By October, DHS was open to allowing the mother semi-supervised visits in order to assess whether she could provide appropriate care for extended periods of time. The court ordered the level of supervision to be in the discretion of DHS and the guardian ad litem, and the mother progressed to semi-supervised visits in the community, which involved the mother having between thirty and sixty minutes with the child between safety checks. However, DHS continued to have concerns for the mother's ability to provide for her own needs independently, let alone a child's needs, and the mother's lack of a meaningful support system. As a result, the mother never progressed beyond semi-supervised visits. The mother underwent IQ testing in December, which resulted in findings that her IQ, verbal comprehension, perceptual reasoning, working memory, and processing speed, are all "extremely low." By February 2020, DHS recommended instituting termination proceedings. In her report, the social worker opined "parenting a child full-time on her own appears to be outside of the limits of [the mother's] abilities."

The State filed its petition for termination of parental rights in March. The matter was set for trial in July and then reset as to the mother in August. In July, the court entered an order terminating the parental rights of any putative father of the child. Trial as to the mother was again reset for November. A few days before the first day of trial, the mother filed a motion for overnight visits. She contemporaneously filed a "request for services and motion to continue," in which she identified two potential fathers of the child and requested a continuance for the purpose of conducting paternity testing. The court ordered the motions be addressed at the time of trial.

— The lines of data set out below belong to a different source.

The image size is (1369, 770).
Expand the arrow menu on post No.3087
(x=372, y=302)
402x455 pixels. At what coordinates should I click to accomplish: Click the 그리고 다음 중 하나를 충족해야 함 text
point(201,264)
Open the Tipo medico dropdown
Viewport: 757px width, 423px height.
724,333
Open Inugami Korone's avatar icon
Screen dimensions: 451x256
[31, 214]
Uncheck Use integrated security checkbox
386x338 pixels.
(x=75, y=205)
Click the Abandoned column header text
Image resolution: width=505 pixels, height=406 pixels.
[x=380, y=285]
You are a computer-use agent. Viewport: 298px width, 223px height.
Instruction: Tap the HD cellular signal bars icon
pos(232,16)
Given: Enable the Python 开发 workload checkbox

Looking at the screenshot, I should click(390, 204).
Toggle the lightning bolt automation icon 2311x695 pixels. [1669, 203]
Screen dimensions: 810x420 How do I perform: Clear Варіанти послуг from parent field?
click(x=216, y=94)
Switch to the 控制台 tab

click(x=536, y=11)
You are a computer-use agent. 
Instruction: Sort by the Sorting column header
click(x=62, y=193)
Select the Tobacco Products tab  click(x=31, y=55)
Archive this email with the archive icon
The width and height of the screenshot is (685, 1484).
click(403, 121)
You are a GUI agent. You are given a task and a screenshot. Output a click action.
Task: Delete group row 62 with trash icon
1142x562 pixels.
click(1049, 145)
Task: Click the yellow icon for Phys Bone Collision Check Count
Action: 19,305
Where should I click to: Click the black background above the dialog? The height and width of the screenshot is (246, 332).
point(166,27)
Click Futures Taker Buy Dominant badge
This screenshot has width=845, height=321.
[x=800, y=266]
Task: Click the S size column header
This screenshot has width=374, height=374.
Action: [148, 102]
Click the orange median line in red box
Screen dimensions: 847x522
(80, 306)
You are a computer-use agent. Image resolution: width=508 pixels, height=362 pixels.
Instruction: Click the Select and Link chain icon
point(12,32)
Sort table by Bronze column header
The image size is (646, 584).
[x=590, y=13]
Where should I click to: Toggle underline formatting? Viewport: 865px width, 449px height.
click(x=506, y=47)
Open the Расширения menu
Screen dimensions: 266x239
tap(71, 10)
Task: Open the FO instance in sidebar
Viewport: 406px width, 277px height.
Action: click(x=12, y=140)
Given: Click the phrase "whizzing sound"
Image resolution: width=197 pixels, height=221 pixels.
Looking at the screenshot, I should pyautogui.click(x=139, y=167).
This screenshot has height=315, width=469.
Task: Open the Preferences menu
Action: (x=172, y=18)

At the outset of trial, the court denied the mother's motions for overnight visitation and continuance for paternity testing. The court reasoned semi-supervised visits were tailored to the needs of the mother and child and jumping over unsupervised visits to overnights would be too extreme. On the motion to continue, the court noted the mother had offered up multiple men as the potential father, all of whom turned out to not be the father. The court viewed the mother's motion as another delay tactic and concluded any further delay would be contrary to the child's best interests and need for permanency. In its written ruling, the court echoed its reasoning and added the parental rights of any putative father had already been terminated.

At the termination hearing, one of the service providers testified to her belief that the mother's intellectual deficiencies prevent her from meeting the child's basic needs. The DHS worker echoed this concern and added that the mother "will need significant help meeting her own needs and...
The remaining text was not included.